SECTION 5. Consent and Reaffirmation. The Borrower (i) agrees that, notwithstanding the effectiveness of this Agreement, the Guarantee and Security Agreement and each of the other Security Documents continue to be in full force and effect, and (ii) confirms its grant of a security interest in its assets as Collateral for the Secured Obligations, all as provided in the Loan Documents. On the Effective Date, each reference in the Existing Credit Agreement to “this Agreement,” “hereunder,” “hereof,” “herein” or words of similar import shall mean and be a reference to the Existing Credit Agreement as modified by this Agreement and each reference to the Existing Credit Agreement in any other Loan Document shall mean the Existing Credit Agreement as modified hereby.
SECTION 6. Notices. All notices hereunder shall be given in accordance with the provisions of Section 9.01 of the Existing Credit Agreement.
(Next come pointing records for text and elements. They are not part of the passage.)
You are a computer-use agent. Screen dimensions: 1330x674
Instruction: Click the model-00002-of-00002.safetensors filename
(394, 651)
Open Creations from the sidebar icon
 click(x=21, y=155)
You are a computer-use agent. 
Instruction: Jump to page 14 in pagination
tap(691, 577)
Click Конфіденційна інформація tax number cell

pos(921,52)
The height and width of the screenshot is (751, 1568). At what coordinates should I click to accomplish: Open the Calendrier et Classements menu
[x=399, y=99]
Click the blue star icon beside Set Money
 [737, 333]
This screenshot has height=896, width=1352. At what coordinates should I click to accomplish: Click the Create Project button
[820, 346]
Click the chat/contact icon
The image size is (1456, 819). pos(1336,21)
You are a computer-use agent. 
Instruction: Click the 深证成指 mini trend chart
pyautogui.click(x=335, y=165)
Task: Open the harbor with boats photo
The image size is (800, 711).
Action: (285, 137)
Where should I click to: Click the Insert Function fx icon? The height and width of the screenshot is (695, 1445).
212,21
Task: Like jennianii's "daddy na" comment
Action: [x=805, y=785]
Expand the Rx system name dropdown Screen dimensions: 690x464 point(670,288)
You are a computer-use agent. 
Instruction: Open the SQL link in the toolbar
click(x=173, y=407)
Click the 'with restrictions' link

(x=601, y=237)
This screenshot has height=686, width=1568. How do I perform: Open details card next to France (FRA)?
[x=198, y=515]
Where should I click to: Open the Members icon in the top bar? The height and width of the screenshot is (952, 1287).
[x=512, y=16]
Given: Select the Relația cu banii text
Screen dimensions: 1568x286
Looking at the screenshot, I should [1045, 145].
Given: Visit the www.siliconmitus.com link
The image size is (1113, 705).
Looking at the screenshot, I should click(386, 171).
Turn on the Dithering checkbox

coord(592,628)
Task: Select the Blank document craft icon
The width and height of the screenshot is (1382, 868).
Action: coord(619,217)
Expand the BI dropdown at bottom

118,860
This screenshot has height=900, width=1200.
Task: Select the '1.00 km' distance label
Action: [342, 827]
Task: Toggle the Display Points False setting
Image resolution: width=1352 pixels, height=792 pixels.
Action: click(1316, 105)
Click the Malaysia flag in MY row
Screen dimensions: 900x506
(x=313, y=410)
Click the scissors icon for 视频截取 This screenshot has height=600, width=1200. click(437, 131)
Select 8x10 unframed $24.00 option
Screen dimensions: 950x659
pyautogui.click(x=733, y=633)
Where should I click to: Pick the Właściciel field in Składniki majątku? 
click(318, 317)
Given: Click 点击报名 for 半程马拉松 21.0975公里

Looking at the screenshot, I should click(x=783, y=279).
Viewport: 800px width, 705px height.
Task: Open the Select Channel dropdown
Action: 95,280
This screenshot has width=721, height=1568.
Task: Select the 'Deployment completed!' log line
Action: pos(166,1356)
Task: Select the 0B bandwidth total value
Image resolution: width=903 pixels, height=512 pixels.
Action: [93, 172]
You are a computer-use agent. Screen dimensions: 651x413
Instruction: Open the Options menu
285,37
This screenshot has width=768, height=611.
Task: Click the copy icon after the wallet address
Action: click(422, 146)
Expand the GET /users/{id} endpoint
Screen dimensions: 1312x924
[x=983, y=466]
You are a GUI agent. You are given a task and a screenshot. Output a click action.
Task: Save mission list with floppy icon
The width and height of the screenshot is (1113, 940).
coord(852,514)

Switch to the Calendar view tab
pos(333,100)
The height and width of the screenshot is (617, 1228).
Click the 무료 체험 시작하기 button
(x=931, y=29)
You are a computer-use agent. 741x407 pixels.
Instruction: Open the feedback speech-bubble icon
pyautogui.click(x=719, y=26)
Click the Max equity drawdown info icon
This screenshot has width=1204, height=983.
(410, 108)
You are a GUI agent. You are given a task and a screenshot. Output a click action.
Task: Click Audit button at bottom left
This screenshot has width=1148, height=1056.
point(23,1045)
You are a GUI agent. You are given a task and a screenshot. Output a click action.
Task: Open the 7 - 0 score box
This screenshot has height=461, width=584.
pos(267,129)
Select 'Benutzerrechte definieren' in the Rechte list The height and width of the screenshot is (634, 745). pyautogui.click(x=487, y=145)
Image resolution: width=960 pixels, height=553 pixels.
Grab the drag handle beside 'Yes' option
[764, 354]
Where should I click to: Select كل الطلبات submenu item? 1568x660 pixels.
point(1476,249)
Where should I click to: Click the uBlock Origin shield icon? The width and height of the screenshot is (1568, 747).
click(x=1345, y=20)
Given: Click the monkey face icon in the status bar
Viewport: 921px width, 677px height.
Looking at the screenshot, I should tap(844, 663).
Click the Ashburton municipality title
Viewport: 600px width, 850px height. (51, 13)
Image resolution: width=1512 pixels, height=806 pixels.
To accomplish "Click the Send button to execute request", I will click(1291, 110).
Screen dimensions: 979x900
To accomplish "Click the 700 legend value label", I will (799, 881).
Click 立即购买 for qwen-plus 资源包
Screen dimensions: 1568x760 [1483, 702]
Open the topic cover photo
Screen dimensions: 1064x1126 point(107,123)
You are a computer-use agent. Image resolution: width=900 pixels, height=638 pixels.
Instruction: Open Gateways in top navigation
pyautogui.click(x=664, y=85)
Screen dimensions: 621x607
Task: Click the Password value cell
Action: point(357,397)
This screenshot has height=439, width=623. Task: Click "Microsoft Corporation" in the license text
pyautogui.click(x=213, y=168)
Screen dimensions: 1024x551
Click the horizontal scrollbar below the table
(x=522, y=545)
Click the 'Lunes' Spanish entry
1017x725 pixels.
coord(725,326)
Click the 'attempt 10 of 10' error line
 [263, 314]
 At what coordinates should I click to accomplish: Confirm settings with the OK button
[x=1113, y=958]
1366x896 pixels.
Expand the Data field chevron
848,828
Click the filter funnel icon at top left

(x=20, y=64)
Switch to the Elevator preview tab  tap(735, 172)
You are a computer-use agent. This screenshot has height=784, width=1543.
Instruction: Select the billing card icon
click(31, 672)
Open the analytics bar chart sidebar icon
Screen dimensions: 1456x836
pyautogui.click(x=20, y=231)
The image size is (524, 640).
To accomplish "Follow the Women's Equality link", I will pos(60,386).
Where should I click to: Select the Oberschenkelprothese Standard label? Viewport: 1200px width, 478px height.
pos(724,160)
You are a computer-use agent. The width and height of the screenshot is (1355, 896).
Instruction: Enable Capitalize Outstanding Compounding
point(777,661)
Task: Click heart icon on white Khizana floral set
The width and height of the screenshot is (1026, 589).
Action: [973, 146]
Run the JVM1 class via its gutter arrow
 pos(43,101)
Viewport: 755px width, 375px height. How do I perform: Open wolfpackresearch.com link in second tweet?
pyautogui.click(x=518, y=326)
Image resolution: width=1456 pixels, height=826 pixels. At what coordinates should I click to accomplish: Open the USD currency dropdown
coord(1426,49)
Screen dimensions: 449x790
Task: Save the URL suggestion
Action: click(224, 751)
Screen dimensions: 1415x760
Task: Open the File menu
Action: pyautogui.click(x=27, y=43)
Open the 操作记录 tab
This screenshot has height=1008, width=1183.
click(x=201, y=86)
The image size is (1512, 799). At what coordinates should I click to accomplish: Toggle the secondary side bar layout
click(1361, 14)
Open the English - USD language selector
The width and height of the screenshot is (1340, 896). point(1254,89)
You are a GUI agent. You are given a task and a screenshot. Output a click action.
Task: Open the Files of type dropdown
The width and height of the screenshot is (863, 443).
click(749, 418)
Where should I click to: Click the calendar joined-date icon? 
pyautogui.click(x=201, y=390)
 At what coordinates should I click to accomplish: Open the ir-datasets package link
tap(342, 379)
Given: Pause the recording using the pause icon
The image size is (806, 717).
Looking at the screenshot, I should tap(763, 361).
SECTION 7. Expenses. Pursuant to and to the extent set forth in Section 9.03 of the Existing Credit Agreement, the Borrower agrees to pay all reasonable and documented out-of-pocket expenses incurred by the Administrative Agent in connection with this Agreement, that are due and owing as of the date hereof, in accordance with the Existing Credit Agreement, including the reasonable and documented out-of-pocket fees, charges and disbursements of one outside counsel for the Administrative Agent.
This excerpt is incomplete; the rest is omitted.